Au lieu de déployer des relations de calcul et de réversibilité (par violence ou par "contrat"), il y a lieu, au contraire, de déployer des
relations de réciprocité. L'amour & l'amitié, la coopération & la solidarité pourraient ainsi être totalement renouvelés & ouvrir sur une autre vie & sur le "tout autre". » 279


De cet autre essai, Un paradigme, Jean François Billeter, cela:

5. « Comment se prend une décision ? » V n° 25
Une décision « se prend d’elle-même quand je parviens à mettre en accord mes besoins ou mes désirs avec les divers éléments de la situation dans laquelle je me trouve
- ou plutôt
[une décision se prend d’elle-même] quand tout cela finit par s’accorder en moi.
Mes décisions m’appartiennent, puisqu’elles ont leur origine en moi et
[
puisqu’elles] déterminent la suite de mon action,
et cependant
[mes décisions] ne m’appartiennent pas
parce que elles se forment sans que je sache comment
et
[parce que]
souvent [elles se forment] sans que je connaisse toutes les sources.
Certaines [décisions] naissent dans les profondeurs du corps, loin de mon activité consciente. » 113-114

Les mots-outils colorés de bleu (merci à Joomla et à son éditeur JCE !) font affleurer la structure syntaxique d'une pensée qui se déroule sous nos yeux. Elle nous permet de participer consciemment au processus, d'en devenir partir prenante.


6. Renversement
En accumulant les observations qui attirent son attention dans sa propre vie, JF B en arrive à formuler un concept qu'il nomme un RENVERSEMENT. Face à un processus similaire,
R. Misrahi le subdivise en trois renversements pour aboutir à ce qu’il nomme une conversion. Ces deux concepts semblent étiqueter le même type de basculement, de bornage. Pour chacun des deux, il y a un avant et un après.
Ce rapprochement entre deux philosophes qui ne semblent pas se lire* l'un l'autre est piquant. Il pourrait indiquer une constante sur leur chemin, et pourquoi pas sur le nôtre ?
J'incline à réfléchir plus avant sur l'universalité du processus. La modification de tracé que suit alors l'activité (une des traductions de Tao pour JF B) est remarquable en ce sens qu'elle foule alors une clairière aux lisières dégagées après avoir parcouru un long
tunnel obscur à tâtons. Le jour succède à la nuit.
* Je n'ai pas en mémoire une citation dans l'oeuvre de l'un renvoyant à celle de l'autre.


7. Les actes efficaces
n°18 p 78 Les actes efficaces surgissent dès lors de notre ouverture « à la dimension d’inconnu qui est en [n]ous ».

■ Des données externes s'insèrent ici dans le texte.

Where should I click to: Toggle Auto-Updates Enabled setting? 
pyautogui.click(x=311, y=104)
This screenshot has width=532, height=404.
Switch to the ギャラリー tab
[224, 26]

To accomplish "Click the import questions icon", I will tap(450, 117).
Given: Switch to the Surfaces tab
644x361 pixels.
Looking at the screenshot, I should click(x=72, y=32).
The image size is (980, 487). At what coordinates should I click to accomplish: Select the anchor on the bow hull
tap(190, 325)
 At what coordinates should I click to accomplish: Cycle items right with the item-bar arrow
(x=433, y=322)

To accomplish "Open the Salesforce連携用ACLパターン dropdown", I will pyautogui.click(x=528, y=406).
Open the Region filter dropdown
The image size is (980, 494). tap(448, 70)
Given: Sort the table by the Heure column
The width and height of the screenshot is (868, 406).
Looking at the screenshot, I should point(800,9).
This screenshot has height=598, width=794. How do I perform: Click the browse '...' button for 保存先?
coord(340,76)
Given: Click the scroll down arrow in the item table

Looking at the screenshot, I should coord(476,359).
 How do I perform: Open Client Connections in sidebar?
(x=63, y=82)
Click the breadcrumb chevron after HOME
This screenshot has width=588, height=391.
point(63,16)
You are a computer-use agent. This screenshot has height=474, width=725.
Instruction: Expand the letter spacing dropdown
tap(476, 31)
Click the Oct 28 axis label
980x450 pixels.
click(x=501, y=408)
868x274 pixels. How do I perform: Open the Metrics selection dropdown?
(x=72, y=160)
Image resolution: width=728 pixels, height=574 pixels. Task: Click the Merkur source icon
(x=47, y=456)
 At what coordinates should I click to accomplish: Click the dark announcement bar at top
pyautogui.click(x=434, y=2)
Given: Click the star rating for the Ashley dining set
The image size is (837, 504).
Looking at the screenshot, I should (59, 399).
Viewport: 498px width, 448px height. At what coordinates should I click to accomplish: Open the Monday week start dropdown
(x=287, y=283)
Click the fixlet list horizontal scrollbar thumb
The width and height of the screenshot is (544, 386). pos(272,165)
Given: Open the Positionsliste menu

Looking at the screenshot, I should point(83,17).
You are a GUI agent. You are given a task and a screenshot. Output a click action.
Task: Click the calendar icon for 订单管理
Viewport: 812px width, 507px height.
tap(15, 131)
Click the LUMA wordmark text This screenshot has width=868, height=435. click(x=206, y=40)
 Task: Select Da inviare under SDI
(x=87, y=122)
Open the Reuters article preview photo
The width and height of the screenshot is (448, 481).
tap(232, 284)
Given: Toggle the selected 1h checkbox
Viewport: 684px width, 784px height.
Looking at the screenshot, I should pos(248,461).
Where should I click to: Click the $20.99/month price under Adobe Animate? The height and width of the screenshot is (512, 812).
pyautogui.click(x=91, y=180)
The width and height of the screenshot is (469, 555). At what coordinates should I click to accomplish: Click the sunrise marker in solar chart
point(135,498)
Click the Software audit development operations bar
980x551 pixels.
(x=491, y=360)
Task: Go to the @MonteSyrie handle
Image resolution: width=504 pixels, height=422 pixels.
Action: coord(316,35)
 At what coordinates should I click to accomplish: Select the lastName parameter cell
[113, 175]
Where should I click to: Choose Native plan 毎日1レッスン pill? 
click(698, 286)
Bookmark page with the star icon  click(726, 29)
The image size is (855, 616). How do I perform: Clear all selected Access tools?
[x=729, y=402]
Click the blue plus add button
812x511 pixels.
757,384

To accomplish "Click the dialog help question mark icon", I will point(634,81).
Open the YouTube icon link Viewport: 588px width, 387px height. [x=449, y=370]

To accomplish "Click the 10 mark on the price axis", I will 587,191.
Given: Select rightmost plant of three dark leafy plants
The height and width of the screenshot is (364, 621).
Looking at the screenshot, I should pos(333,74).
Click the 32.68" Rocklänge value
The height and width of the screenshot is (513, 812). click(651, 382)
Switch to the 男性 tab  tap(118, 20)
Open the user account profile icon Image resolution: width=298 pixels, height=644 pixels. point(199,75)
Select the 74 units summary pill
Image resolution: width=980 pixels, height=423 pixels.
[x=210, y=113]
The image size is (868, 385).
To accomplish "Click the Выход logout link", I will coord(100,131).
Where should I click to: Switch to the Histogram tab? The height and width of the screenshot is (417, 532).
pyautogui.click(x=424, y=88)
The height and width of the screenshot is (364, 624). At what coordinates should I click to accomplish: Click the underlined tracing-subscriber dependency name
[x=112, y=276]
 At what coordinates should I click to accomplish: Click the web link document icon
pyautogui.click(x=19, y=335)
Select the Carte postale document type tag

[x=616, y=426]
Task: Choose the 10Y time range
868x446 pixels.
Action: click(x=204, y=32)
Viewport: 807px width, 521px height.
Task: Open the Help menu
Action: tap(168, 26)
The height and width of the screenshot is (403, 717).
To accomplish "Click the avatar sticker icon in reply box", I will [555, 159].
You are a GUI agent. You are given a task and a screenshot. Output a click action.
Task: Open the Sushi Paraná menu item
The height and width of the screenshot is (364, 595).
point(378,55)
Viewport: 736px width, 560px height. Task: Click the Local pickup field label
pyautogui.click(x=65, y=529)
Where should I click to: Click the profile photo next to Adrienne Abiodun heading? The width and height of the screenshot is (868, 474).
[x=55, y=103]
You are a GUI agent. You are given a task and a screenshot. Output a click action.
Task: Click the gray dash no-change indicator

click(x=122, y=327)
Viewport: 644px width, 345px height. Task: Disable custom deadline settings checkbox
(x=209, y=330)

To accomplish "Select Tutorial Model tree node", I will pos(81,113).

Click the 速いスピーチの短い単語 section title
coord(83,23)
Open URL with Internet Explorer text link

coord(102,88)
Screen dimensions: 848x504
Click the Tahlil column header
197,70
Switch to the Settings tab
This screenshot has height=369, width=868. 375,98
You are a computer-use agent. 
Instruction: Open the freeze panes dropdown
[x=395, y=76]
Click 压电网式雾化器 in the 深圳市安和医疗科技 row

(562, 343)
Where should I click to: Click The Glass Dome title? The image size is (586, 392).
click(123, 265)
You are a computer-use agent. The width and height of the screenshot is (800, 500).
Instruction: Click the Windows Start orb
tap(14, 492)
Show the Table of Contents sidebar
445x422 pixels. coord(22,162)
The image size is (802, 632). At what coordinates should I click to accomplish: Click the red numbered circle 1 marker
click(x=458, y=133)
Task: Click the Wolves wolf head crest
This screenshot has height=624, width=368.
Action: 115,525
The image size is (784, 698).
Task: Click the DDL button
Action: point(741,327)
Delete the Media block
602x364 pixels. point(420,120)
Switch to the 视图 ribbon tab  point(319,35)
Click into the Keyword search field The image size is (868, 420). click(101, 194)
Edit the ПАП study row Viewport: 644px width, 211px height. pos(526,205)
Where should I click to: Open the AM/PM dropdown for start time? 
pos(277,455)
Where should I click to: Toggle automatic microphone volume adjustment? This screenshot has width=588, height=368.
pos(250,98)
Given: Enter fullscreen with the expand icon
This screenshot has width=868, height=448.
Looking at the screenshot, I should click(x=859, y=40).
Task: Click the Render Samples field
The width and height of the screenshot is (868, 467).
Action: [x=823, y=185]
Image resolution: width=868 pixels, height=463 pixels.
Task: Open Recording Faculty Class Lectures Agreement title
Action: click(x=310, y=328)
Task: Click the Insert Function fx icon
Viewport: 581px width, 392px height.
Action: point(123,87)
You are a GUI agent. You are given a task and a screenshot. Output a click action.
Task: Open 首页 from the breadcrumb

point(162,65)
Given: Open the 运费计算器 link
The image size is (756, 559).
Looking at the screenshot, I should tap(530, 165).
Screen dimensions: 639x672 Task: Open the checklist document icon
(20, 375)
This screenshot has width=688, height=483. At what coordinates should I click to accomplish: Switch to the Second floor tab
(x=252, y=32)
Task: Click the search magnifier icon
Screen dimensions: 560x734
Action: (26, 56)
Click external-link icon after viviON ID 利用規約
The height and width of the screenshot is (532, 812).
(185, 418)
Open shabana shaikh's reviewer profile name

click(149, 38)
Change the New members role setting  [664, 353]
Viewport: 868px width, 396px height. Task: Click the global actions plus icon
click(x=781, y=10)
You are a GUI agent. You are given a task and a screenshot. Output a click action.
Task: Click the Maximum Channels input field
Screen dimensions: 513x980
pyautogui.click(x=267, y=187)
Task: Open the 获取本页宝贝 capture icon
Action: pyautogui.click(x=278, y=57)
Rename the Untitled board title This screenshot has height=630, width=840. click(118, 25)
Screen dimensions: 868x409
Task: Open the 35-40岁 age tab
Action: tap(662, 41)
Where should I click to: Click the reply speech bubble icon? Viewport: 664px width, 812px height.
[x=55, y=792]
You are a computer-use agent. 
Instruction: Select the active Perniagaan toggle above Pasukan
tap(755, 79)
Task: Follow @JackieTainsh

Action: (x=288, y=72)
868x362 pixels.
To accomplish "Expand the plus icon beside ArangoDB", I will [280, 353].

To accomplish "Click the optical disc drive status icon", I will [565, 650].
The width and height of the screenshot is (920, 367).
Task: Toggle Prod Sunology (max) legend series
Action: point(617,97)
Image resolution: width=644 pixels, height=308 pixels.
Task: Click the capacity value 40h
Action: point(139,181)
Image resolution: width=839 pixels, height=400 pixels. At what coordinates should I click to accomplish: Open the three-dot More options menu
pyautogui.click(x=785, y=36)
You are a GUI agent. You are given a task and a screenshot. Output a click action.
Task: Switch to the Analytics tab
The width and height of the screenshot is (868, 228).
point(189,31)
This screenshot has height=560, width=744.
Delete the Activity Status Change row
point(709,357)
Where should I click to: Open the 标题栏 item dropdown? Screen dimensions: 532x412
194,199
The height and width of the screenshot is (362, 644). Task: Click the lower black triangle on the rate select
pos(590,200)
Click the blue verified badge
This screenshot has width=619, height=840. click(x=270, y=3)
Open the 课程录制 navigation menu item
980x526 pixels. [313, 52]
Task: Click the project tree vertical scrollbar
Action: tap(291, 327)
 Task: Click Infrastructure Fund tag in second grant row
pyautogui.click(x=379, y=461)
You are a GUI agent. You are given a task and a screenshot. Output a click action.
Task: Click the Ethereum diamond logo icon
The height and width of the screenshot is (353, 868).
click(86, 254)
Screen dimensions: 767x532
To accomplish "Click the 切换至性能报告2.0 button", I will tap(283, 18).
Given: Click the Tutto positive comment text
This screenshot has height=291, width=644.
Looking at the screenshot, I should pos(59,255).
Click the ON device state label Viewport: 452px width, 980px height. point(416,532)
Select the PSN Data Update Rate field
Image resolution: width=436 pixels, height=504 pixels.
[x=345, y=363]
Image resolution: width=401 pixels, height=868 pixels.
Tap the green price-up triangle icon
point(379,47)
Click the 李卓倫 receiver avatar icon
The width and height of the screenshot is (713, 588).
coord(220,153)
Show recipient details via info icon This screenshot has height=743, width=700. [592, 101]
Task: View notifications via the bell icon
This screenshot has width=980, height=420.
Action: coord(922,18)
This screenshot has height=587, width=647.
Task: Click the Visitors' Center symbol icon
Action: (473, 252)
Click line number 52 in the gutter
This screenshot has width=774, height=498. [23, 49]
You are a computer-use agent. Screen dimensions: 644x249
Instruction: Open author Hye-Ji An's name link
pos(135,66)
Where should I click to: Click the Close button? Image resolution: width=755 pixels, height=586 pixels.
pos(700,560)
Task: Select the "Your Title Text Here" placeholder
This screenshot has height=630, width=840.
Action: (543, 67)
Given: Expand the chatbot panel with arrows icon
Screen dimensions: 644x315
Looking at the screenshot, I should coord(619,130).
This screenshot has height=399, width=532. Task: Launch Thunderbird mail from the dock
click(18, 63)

Du renversement qui s'opère graduellement affleure comme un pétillement de surface, une effervescence qui dégage un fumet. Une neuve orientation prend corps.
L’homme a la faculté de « laisser advenir l’improbable & de réorienter par là le cours des choses ».

Maintenir ouverte cette disposition à laisser surgir l’improbable de la dimension inconnue du corps, en

• l’accueillant d’un sourire,
• entamant une conversation avec des inconnus,
• étant disponible, etc.

permet peut-être de réorienter le cours des choses, le tracé d'une vie, son cheminement.